Unfortunately, MHC-binding peptides are restricted to a given HLA type and may dissociate from HLA molecules due to turnover or low affinity. In addition, TAA-elicited immune responses are limited to defined epitopes, although a phenomenon of “epitope spreading” has been described upon vaccination. Electroporating DCs with a synthetic mRNA coding for specific TAAs circumvents the disadvantages of peptide pulsing and results in the endogenous synthesis of full-length TAAs as well as, depending on the presence of endosome-targeting sequences, antigen presentation on both MHC Class I and II molecules. We have demonstrated that mature monocyte-derived DCs highly and sustainably express TAAs upon mRNA electroporation and that TAA expression can be detected within lymph nodes 24 h after vaccination. In DTH tissue biopsies from patients receiving these cells a wide spectrum of tumor-specific T cells was detected. Importantly, in the peripheral blood of these patients the presence of vaccine-induced CD4+ T cells did not correlate with the presence of TAA-specific CD8+ T cells. This might suggest that DCs electroporated with TAA-encoding mRNA are less potent in inducing immune responses than their peptide-loaded counterparts. More likely, however, the total repertoire of TAA-specific T cells was underestimated in this study, owing to limitations in immunomonitoring with HLA-A2- and HLA-DR4-binding peptides. Indeed, our data suggest that T cells with a broader specificity than HLA-A2 and HLA-DR4 epitopes were induced.

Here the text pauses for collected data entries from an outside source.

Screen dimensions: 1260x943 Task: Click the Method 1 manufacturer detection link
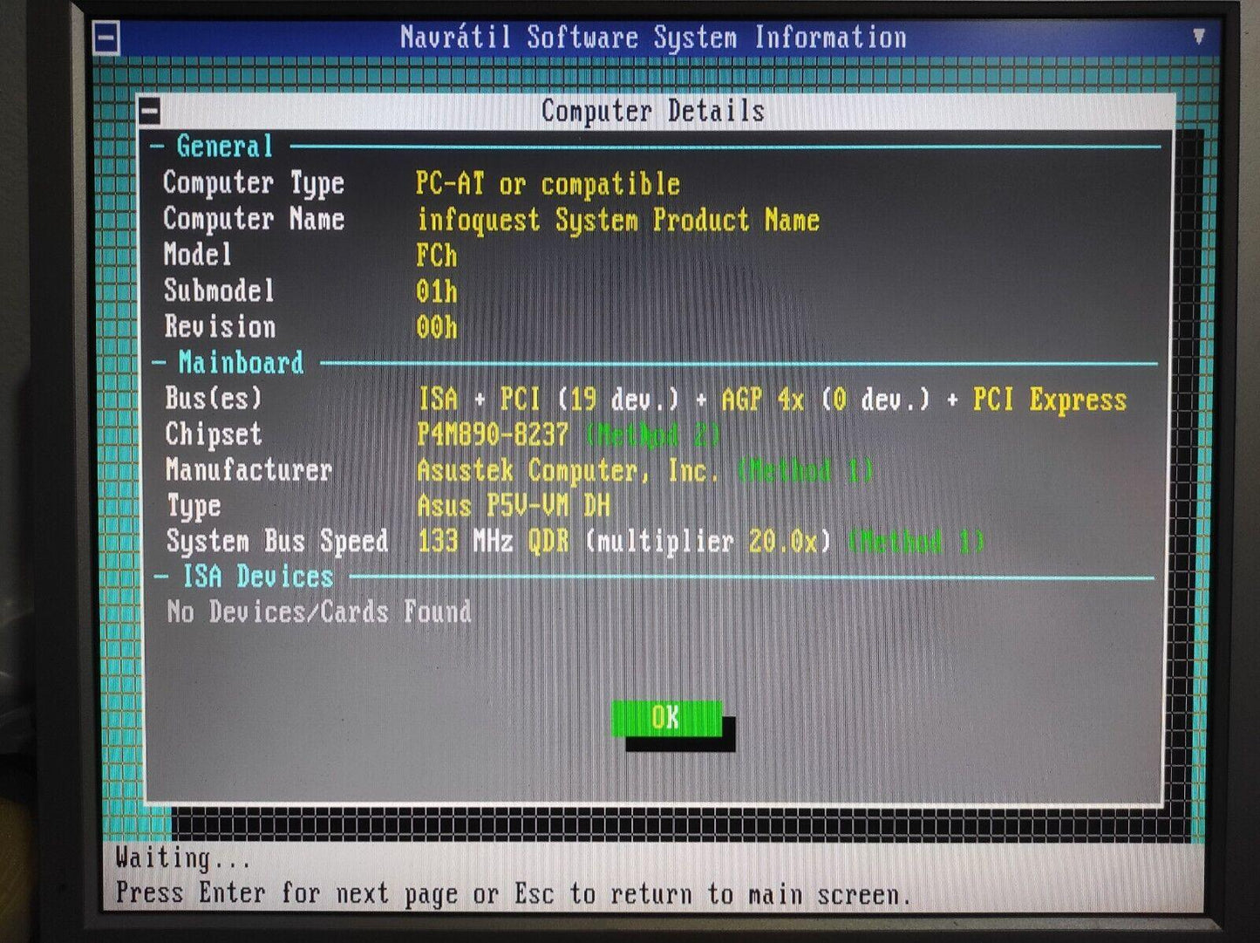(804, 471)
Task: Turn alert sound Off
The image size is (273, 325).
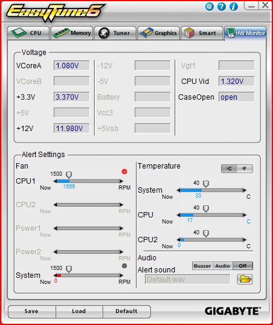Action: point(243,266)
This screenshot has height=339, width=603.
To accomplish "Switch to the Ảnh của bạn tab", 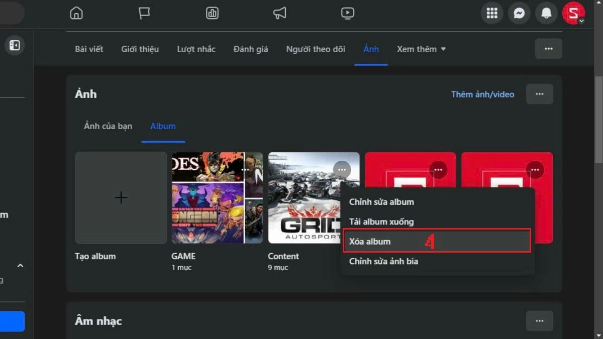I will [x=108, y=126].
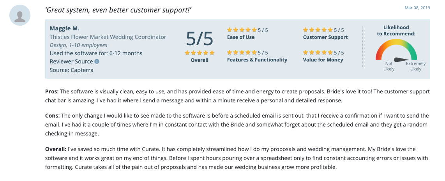The height and width of the screenshot is (181, 445).
Task: Click the Overall rating stars
Action: (x=200, y=53)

Also patients receiving DCs electroporated with TAA-encoding mRNA exhibited a trend toward improved overall survival as compared with matched controls. Moreover, the results confirm and extend our previous findings indicating that the presence of functional tumor-specific T cells in DTH tissue biopsies correlates with clinical outcome following DC-based vaccination., Unfortunately, the groups of patients involved in this study were too small and variable to statistically compare the immunological and clinical outcomes upon vaccination with peptide-loaded or mRNA-electroporated DCs. Nevertheless, our findings from two independent studies indicate that DC-based vaccines can induce tumor-specific CTL and helper T-cell responses that correlate with improved overall survival, provide a rationale for larger prospective studies in the future.

Both immunological and clinical responses, as measured in the context of carefully designed clinical trials, support the therapeutic potential of DC-based vaccination. Although clinical evidence is still limited, the responses that have been observed are often long-lasting. These findings call for studies aimed at further optimizing DC-based vaccines to induce a favorable clinical outcome in an ever increasing number of patients. Several variables are already being evaluated, including the maturation of DCs, the route of administration, and the use of natural circulating DC subsets. Additional aspects that are being explored include (1) extending the antigen repertoire based on the profiling of MHC-bound peptides on tumor cells of individual patients, (2) targeting DCs in vivo and (3) developing combinatorial approaches to overcome local and systemic immunosuppression and to limit immune escape mechanisms. In conclusion, the potential of DC-based immunotherapy has not yet been fully exploited and DC-based anticancer vaccines may constitute a valuable alternative to conventional chemotherapy.